:: Work to be completed ::
From the first line to the last, please write out the data exactly.

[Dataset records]
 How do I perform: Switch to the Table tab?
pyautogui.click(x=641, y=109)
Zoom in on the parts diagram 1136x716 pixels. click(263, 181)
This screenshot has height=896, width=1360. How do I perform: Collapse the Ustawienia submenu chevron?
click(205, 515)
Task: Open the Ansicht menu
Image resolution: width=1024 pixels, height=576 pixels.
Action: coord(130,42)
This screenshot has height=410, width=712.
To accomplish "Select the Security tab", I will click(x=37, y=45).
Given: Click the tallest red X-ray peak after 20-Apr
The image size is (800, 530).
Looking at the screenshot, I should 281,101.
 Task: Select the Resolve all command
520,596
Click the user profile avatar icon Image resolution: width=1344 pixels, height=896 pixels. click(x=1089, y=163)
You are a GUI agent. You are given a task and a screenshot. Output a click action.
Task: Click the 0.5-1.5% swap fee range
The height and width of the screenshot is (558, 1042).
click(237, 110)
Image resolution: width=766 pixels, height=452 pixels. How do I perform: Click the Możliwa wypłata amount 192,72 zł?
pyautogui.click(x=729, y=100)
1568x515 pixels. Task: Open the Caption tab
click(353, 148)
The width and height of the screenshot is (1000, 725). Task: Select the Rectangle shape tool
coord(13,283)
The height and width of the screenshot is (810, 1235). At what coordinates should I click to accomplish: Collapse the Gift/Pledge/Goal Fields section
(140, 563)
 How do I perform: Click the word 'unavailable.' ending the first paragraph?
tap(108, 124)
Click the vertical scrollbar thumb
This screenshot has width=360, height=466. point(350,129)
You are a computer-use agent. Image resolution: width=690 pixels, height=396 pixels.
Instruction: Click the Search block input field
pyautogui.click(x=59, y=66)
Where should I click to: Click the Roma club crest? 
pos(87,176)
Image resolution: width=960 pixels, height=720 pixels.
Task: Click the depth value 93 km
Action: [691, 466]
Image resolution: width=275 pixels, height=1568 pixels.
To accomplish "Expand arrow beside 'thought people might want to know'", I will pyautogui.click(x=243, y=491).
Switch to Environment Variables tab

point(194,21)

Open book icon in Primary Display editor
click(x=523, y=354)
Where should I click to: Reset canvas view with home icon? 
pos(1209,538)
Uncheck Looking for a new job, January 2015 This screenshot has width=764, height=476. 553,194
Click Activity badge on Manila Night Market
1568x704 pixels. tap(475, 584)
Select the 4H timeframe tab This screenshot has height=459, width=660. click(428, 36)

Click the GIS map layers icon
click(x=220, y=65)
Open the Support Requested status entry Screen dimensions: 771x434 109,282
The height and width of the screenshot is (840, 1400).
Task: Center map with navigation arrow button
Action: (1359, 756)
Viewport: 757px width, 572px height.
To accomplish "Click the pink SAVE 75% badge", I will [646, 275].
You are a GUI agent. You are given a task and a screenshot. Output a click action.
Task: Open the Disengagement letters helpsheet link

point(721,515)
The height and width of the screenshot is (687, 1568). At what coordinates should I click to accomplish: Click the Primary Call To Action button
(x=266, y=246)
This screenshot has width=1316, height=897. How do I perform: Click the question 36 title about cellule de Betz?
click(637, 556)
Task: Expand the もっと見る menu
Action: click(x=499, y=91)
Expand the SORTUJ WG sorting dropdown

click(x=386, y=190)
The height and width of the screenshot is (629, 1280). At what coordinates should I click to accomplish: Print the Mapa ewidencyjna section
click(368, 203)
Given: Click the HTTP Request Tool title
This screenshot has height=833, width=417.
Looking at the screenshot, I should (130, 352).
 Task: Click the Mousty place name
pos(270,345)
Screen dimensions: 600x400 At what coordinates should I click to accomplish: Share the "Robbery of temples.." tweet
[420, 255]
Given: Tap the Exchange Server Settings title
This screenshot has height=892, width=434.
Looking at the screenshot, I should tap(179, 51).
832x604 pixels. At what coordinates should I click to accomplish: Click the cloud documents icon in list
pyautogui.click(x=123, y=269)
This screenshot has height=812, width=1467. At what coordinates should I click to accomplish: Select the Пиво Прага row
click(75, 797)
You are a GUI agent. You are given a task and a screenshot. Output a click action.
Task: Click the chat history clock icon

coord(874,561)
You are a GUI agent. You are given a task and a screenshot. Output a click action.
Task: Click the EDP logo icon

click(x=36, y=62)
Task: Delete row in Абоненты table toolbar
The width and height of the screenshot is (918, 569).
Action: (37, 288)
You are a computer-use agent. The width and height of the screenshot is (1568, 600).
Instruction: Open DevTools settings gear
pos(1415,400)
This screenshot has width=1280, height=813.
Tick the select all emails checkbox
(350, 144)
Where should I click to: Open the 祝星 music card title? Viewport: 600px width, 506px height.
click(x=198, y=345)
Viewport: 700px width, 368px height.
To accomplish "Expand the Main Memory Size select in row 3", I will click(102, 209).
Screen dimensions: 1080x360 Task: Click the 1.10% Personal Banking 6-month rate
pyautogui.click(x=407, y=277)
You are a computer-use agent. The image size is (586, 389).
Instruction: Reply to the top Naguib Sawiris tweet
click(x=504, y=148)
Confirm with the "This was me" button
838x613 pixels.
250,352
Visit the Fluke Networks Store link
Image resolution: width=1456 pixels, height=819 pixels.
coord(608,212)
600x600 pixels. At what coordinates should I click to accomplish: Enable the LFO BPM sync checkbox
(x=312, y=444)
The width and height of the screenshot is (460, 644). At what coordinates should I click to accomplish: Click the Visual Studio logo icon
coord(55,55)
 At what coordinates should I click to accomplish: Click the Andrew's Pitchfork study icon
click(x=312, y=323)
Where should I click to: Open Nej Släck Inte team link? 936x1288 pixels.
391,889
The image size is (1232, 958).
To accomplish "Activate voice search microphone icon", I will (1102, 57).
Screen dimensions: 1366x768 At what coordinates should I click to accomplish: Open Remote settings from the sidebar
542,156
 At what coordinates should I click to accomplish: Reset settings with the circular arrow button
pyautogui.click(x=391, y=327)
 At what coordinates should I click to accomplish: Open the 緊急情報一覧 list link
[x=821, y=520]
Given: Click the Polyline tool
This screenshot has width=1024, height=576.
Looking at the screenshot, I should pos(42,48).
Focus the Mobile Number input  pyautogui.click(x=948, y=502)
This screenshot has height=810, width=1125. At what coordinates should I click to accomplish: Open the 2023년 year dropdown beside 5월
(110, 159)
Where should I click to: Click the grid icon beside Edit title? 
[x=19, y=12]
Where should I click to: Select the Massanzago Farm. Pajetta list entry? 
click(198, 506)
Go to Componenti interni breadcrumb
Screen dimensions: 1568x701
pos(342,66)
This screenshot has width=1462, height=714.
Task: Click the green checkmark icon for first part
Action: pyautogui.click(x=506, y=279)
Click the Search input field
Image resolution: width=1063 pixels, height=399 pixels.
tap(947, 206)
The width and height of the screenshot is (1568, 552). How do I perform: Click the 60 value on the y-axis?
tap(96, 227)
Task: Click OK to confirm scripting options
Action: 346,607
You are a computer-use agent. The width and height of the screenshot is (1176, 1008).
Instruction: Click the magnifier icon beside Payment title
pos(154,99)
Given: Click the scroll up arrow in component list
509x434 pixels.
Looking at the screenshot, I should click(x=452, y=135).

:: Solution below ::
 How do I perform: Switch to the Table tab?
pyautogui.click(x=641, y=109)
Zoom in on the parts diagram 1136x716 pixels. click(263, 181)
This screenshot has height=896, width=1360. How do I perform: Collapse the Ustawienia submenu chevron?
click(205, 515)
Task: Open the Ansicht menu
Image resolution: width=1024 pixels, height=576 pixels.
Action: coord(130,42)
This screenshot has height=410, width=712.
To accomplish "Select the Security tab", I will click(x=37, y=45).
Given: Click the tallest red X-ray peak after 20-Apr
The image size is (800, 530).
Looking at the screenshot, I should 281,101.
 Task: Select the Resolve all command
520,596
Click the user profile avatar icon Image resolution: width=1344 pixels, height=896 pixels. click(x=1089, y=163)
You are a GUI agent. You are given a task and a screenshot. Output a click action.
Task: Click the 0.5-1.5% swap fee range
The height and width of the screenshot is (558, 1042).
click(237, 110)
Image resolution: width=766 pixels, height=452 pixels. How do I perform: Click the Możliwa wypłata amount 192,72 zł?
pyautogui.click(x=729, y=100)
1568x515 pixels. Task: Open the Caption tab
click(353, 148)
The width and height of the screenshot is (1000, 725). Task: Select the Rectangle shape tool
coord(13,283)
The height and width of the screenshot is (810, 1235). At what coordinates should I click to accomplish: Collapse the Gift/Pledge/Goal Fields section
(140, 563)
 How do I perform: Click the word 'unavailable.' ending the first paragraph?
tap(108, 124)
Click the vertical scrollbar thumb
This screenshot has width=360, height=466. point(350,129)
You are a computer-use agent. Image resolution: width=690 pixels, height=396 pixels.
Instruction: Click the Search block input field
pyautogui.click(x=59, y=66)
Where should I click to: Click the Roma club crest? 
pos(87,176)
Image resolution: width=960 pixels, height=720 pixels.
Task: Click the depth value 93 km
Action: [691, 466]
Image resolution: width=275 pixels, height=1568 pixels.
To accomplish "Expand arrow beside 'thought people might want to know'", I will pyautogui.click(x=243, y=491).
Switch to Environment Variables tab

point(194,21)

Open book icon in Primary Display editor
click(x=523, y=354)
Where should I click to: Reset canvas view with home icon? 
pos(1209,538)
Uncheck Looking for a new job, January 2015 This screenshot has width=764, height=476. 553,194
Click Activity badge on Manila Night Market
1568x704 pixels. tap(475, 584)
Select the 4H timeframe tab This screenshot has height=459, width=660. click(428, 36)

Click the GIS map layers icon
click(x=220, y=65)
Open the Support Requested status entry Screen dimensions: 771x434 109,282
The height and width of the screenshot is (840, 1400).
Task: Center map with navigation arrow button
Action: (1359, 756)
Viewport: 757px width, 572px height.
To accomplish "Click the pink SAVE 75% badge", I will [646, 275].
You are a GUI agent. You are given a task and a screenshot. Output a click action.
Task: Open the Disengagement letters helpsheet link

point(721,515)
The height and width of the screenshot is (687, 1568). At what coordinates should I click to accomplish: Click the Primary Call To Action button
(x=266, y=246)
This screenshot has width=1316, height=897. How do I perform: Click the question 36 title about cellule de Betz?
click(637, 556)
Task: Expand the もっと見る menu
Action: click(x=499, y=91)
Expand the SORTUJ WG sorting dropdown

click(x=386, y=190)
The height and width of the screenshot is (629, 1280). At what coordinates should I click to accomplish: Print the Mapa ewidencyjna section
click(368, 203)
Given: Click the HTTP Request Tool title
This screenshot has height=833, width=417.
Looking at the screenshot, I should (130, 352).
 Task: Click the Mousty place name
pos(270,345)
Screen dimensions: 600x400 At what coordinates should I click to accomplish: Share the "Robbery of temples.." tweet
[420, 255]
Given: Tap the Exchange Server Settings title
This screenshot has height=892, width=434.
Looking at the screenshot, I should tap(179, 51).
832x604 pixels. At what coordinates should I click to accomplish: Click the cloud documents icon in list
pyautogui.click(x=123, y=269)
This screenshot has height=812, width=1467. At what coordinates should I click to accomplish: Select the Пиво Прага row
click(75, 797)
You are a GUI agent. You are given a task and a screenshot. Output a click action.
Task: Click the chat history clock icon

coord(874,561)
You are a GUI agent. You are given a task and a screenshot. Output a click action.
Task: Click the EDP logo icon

click(x=36, y=62)
Task: Delete row in Абоненты table toolbar
The width and height of the screenshot is (918, 569).
Action: (37, 288)
You are a computer-use agent. The width and height of the screenshot is (1568, 600).
Instruction: Open DevTools settings gear
pos(1415,400)
This screenshot has width=1280, height=813.
Tick the select all emails checkbox
(350, 144)
Where should I click to: Open the 祝星 music card title? Viewport: 600px width, 506px height.
click(x=198, y=345)
Viewport: 700px width, 368px height.
To accomplish "Expand the Main Memory Size select in row 3", I will click(102, 209).
Screen dimensions: 1080x360 Task: Click the 1.10% Personal Banking 6-month rate
pyautogui.click(x=407, y=277)
You are a computer-use agent. The image size is (586, 389).
Instruction: Reply to the top Naguib Sawiris tweet
click(x=504, y=148)
Confirm with the "This was me" button
838x613 pixels.
250,352
Visit the Fluke Networks Store link
Image resolution: width=1456 pixels, height=819 pixels.
coord(608,212)
600x600 pixels. At what coordinates should I click to accomplish: Enable the LFO BPM sync checkbox
(x=312, y=444)
The width and height of the screenshot is (460, 644). At what coordinates should I click to accomplish: Click the Visual Studio logo icon
coord(55,55)
 At what coordinates should I click to accomplish: Click the Andrew's Pitchfork study icon
click(x=312, y=323)
Where should I click to: Open Nej Släck Inte team link? 936x1288 pixels.
391,889
The image size is (1232, 958).
To accomplish "Activate voice search microphone icon", I will (1102, 57).
Screen dimensions: 1366x768 At what coordinates should I click to accomplish: Open Remote settings from the sidebar
542,156
 At what coordinates should I click to accomplish: Reset settings with the circular arrow button
pyautogui.click(x=391, y=327)
 At what coordinates should I click to accomplish: Open the 緊急情報一覧 list link
[x=821, y=520]
Given: Click the Polyline tool
This screenshot has width=1024, height=576.
Looking at the screenshot, I should pos(42,48).
Focus the Mobile Number input  pyautogui.click(x=948, y=502)
This screenshot has height=810, width=1125. At what coordinates should I click to accomplish: Open the 2023년 year dropdown beside 5월
(110, 159)
Where should I click to: Click the grid icon beside Edit title? 
[x=19, y=12]
Where should I click to: Select the Massanzago Farm. Pajetta list entry? 
click(198, 506)
Go to Componenti interni breadcrumb
Screen dimensions: 1568x701
pos(342,66)
This screenshot has width=1462, height=714.
Task: Click the green checkmark icon for first part
Action: pyautogui.click(x=506, y=279)
Click the Search input field
Image resolution: width=1063 pixels, height=399 pixels.
tap(947, 206)
The width and height of the screenshot is (1568, 552). How do I perform: Click the 60 value on the y-axis?
tap(96, 227)
Task: Click OK to confirm scripting options
Action: 346,607
You are a computer-use agent. The width and height of the screenshot is (1176, 1008).
Instruction: Click the magnifier icon beside Payment title
pos(154,99)
Given: Click the scroll up arrow in component list
509x434 pixels.
Looking at the screenshot, I should click(x=452, y=135).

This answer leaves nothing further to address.